Disk I/O and Prefetch

Typical mechanical disks need about 9 ms per I/O (seek + rotational latency + transfer). One I/O can execute hundreds of thousands of CPU instructions, so minimizing I/O is crucial for performance.

Data Structure: B+‑Tree

MySQL stores indexes in a multi‑way search tree, most commonly a B+‑tree. Each disk page (4 KB or 8 KB) holds many keys and child pointers, keeping the tree height low even for millions of rows.

B+ tree diagram
B+ tree diagram

B+‑Tree Search Process

To locate key 29, the engine loads the root page, performs a binary search to choose the correct child pointer, loads the next page, and repeats until the leaf page is reached. In a three‑level tree only three I/Os are required, compared with a full table scan that would need one I/O per row.

Key Properties

Tree height h = log_{m+1}(N), where m is the number of keys per page and N the row count. Smaller key types (e.g., INT vs BIGINT) increase m and reduce height.

Composite indexes obey the left‑most prefix rule: the index can be used only for the leading columns until a range condition ( >, <, BETWEEN, LIKE) appears. Missing the first column makes the whole index unusable.

Principles for Building Indexes

Follow the left‑most prefix rule; stop at the first range condition.

Equality ( =) and IN predicates can appear in any order.

Prefer columns with high cardinality (distinct/total > 0.1 for join columns).

Avoid functions on indexed columns; rewrite expressions so the column appears raw.

Extend existing indexes when possible instead of creating new ones.

Using EXPLAIN to Diagnose

The rows column in EXPLAIN output is the primary metric—reducing it usually yields faster execution.

Basic Steps for Slow Query Optimization

Confirm the query is truly slow (disable query cache with SQL_NO_CACHE).

Identify the table that returns the fewest rows and start filtering there.

Run EXPLAIN and verify the plan matches expectations.

Prioritize ORDER BY … LIMIT queries for early filtering.

Understand the business usage scenario.

Apply the indexing principles when adding or modifying indexes.
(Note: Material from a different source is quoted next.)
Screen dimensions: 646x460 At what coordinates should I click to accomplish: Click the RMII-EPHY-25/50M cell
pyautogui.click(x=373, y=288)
Iterate: observe the effect, adjust the plan, and repeat.

Case Studies

Complex Query Rewrite

Original query took 1.87 s for 53 rows. By splitting the join and using UNION (instead of UNION ALL when DISTINCT is required), execution time dropped to 10 ms—a 200‑fold improvement.

Column Selectivity

A table with low‑selectivity columns ( accurate_result, sync_status) caused a full‑table scan of millions of rows. After confirming the actual usage pattern, a targeted composite index reduced runtime from 6.22 s to 200 ms.

When Optimization Is Hard

A query sorted a large intermediate result (≈ 780 k rows) before joining, leading to severe slowdown. Reordering to join first, then sort, and using STRAIGHT_JOIN cut execution time from > 2 min to < 1 ms. However, certain nested‑loop patterns remain inherently difficult to optimize.

These examples demonstrate that adding indexes alone does not guarantee improvement; a deep understanding of execution plans, data distribution, and business logic is essential.